* **EXCERPTED PASSAGE**
====

Running the experiments produces:

1. **Trained Models**: Saved model checkpoints for single models and Rashomon sets
2. **Results Files**: JSON/CSV files with robustness metrics
3. **Plots**: 
   - Accuracy vs. epsilon curves
   - Robust accuracy comparisons
   - Trade-off visualizations

## Key Metrics

The experiments compute:

- **Clean Accuracy**: Accuracy on unperturbed test data
- **Robust Accuracy**: Accuracy under adversarial attacks
- **Attack Success Rate**: Percentage of successful adversarial examples
- **Average Confidence**: Model confidence on predictions

## Adversarial Weight Perturbation (AWP)

AWP generates diverse models by:
1. Training a base model to high accuracy
2. Perturbing model weights in adversarially chosen directions
3. Fine-tuning perturbed models to maintain accuracy
4. Selecting models that form a Rashomon set

Parameters for AWP:
- `awp_gamma`: Weight perturbation magnitude
- `awp_warmup`: Number of warmup epochs before AWP
- `num_models`: Number of models to generate in Rashomon set

## Performance Notes

- **GPU Recommended**: Neural network training benefits significantly from GPU acceleration
- **Training Time**: Generating Rashomon sets with AWP can take several hours depending on dataset size
- **Memory**: Larger models and batch sizes require more memory

## Troubleshooting

**Issue**: CUDA out of memory
- **Solution**: Reduce batch size or model size (hidden units/depth)

====

* **OBJECTIVE**
Rewrite the passage on Rashomon set experiments, starting at "- **GPU Recommended**: Neural" and ending at "size (hidden units/depth)", with "several hours" replaced by "many hours".

* **SOURCE MATERIAL**
====

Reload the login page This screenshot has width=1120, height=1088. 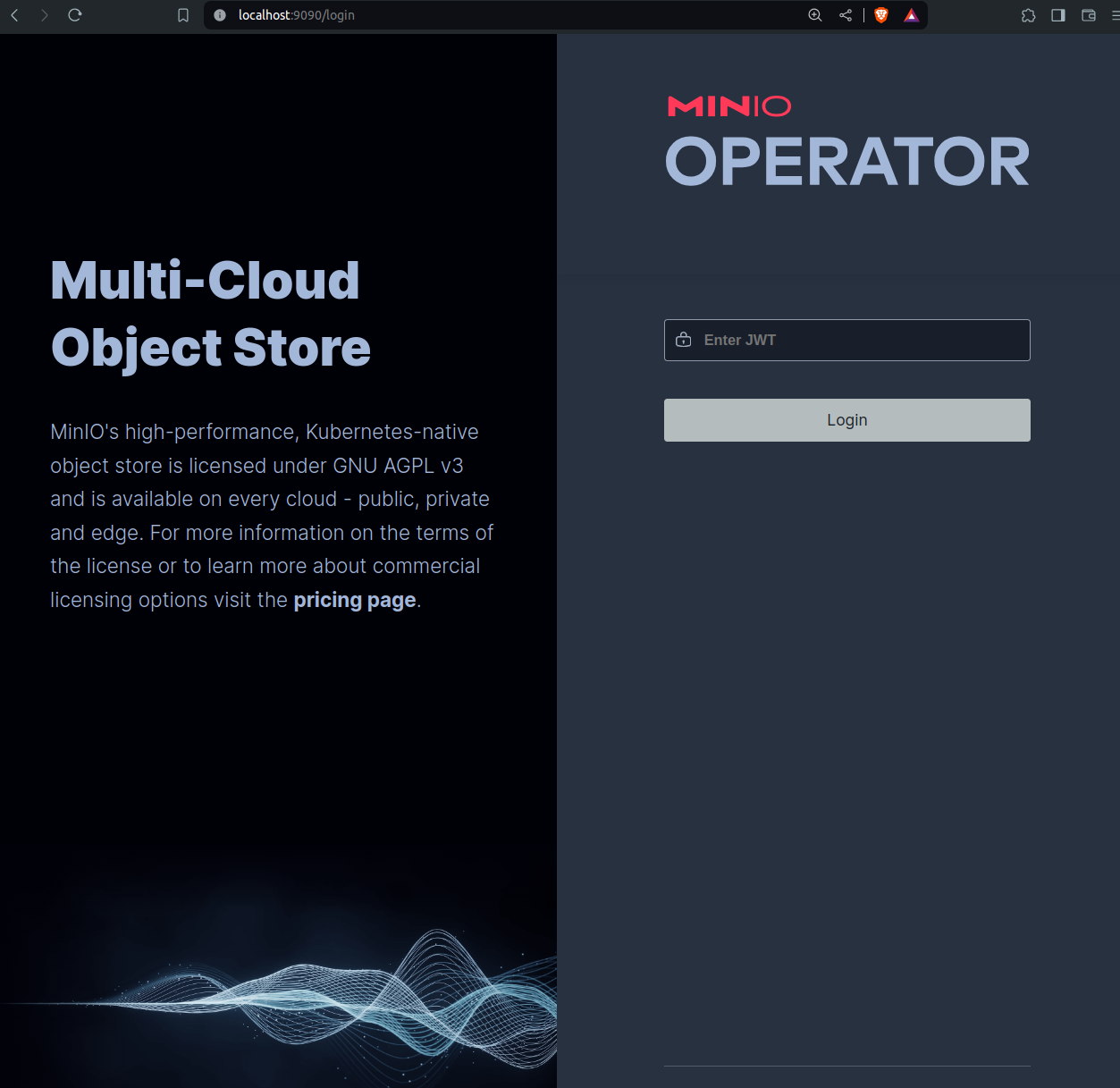75,15
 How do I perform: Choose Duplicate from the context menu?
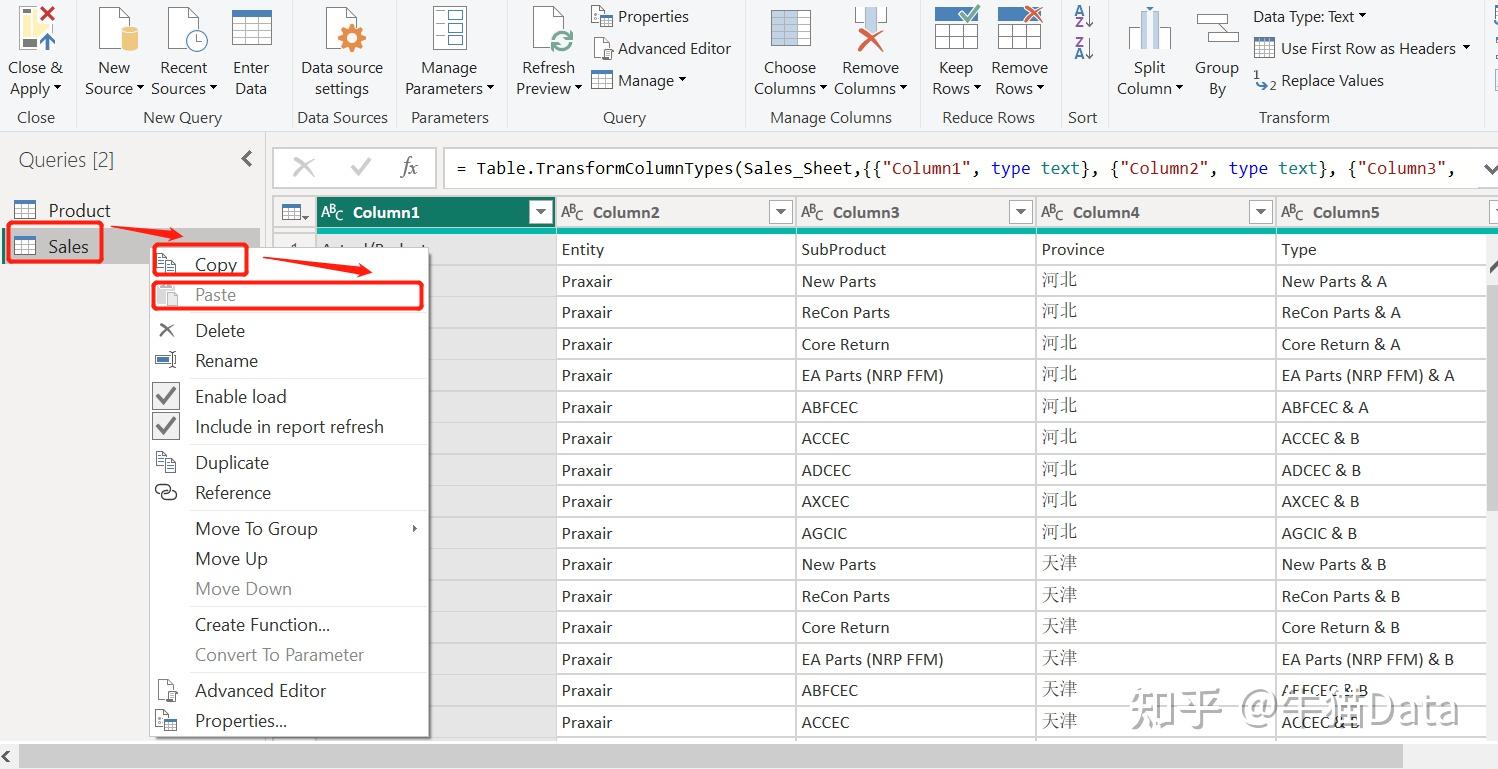click(x=231, y=462)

====

* **SOLUTION TO THIS TASK**
- **GPU Recommended**: Neural network training benefits significantly from GPU acceleration
- **Training Time**: Generating Rashomon sets with AWP can take many hours depending on dataset size
- **Memory**: Larger models and batch sizes require more memory

## Troubleshooting

**Issue**: CUDA out of memory
- **Solution**: Reduce batch size or model size (hidden units/depth)